Number of Hamiltonian cycles in incomplete graphs?

Question

Assuming an uncomplete undirected graph $G$:

1. Is there a formula to compute the number Hamiltonian cycles in $G$?
2. Or, do we know anything about the minimum or maximum Hamiltonian cycles $G$ could contain?

Answer 1

If all you know is that $G$ is not a clique, then the number of Hamilton cycles could be as large as the number for $K_n-\text{edge}$. For this graph, we can compute the number of hamilton cycles easily. The number of directed hamilton cycles in $K_n$ is $(n-1)!$ and the number of directed hamilton cycles that used the edge, say, $1\to 2$ or $2\to 1$ is $2(n-2)!$. Thus, the number of (undirected) hamilton cycles in $K_n-\text{edge}$ is ${1\over 2}\bigl((n-1)!-2(n-2)!\bigr)={(n-2)!(n-3)\over 2}$.

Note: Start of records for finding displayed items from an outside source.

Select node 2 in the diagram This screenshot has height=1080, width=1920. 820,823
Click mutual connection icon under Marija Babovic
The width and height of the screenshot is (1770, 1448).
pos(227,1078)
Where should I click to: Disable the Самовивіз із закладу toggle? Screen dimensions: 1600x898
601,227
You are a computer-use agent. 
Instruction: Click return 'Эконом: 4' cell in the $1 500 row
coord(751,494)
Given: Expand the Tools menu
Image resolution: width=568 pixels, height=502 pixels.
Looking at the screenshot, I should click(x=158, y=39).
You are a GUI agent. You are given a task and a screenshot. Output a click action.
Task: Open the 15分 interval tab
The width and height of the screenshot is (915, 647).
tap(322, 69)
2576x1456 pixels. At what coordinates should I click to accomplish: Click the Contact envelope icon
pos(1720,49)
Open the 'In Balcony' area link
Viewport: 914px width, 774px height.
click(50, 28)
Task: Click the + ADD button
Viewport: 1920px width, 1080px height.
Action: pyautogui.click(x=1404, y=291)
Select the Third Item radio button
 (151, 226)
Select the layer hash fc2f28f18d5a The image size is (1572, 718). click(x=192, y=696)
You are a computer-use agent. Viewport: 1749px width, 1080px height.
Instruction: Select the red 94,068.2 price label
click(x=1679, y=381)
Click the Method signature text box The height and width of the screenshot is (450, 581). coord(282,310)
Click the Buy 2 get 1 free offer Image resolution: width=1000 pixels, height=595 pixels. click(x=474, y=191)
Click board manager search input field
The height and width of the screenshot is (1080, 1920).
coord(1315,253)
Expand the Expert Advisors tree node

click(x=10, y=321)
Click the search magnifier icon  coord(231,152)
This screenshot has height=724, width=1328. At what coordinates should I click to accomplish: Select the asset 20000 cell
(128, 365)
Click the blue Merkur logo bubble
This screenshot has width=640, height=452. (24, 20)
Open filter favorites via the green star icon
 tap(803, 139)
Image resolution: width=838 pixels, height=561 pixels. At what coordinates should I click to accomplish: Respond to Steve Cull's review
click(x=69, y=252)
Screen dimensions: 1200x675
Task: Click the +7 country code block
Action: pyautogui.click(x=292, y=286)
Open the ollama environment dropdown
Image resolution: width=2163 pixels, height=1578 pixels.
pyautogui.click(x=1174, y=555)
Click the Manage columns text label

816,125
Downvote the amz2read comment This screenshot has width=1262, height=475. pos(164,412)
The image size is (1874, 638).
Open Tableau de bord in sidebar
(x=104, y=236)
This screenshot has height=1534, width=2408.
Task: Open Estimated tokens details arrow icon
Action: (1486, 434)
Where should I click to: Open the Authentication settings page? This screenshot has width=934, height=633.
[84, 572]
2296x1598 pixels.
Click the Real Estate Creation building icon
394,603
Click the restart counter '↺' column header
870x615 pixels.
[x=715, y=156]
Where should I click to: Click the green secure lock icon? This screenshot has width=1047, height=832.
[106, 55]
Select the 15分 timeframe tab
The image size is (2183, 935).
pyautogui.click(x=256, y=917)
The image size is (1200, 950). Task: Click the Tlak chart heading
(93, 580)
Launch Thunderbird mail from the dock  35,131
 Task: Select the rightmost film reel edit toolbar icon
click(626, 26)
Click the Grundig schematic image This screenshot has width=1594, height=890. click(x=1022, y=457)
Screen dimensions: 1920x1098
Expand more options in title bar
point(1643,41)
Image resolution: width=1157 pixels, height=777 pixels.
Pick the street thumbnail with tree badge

Just determining whether or not a graph has a Hamilton cycle is NP-complete, so asking for a formula for a general graph is way too optimistic. In order to ask for upper and lower bounds, you should put more restrictions on the graph.

For instance, we know that if $\delta(G)\geq |V(G)|/2$, then $G$ is hamiltonian. It is reasonable to ask how many hamilton cycles such a graph must have. Indeed, this is considered in the paper ``On the number of Hamilton cycles in Dirac graphs'' by Sarkozy et al.

It is also reasonable to ask for an upper bound on the number of hamilton cycles in a graph if we, say, bound the number of edges. This question was considered in the paper ``The maximum number of Hamiltonian cycles in graphs with a fixed number of vertices and edges'' by Teunter et al.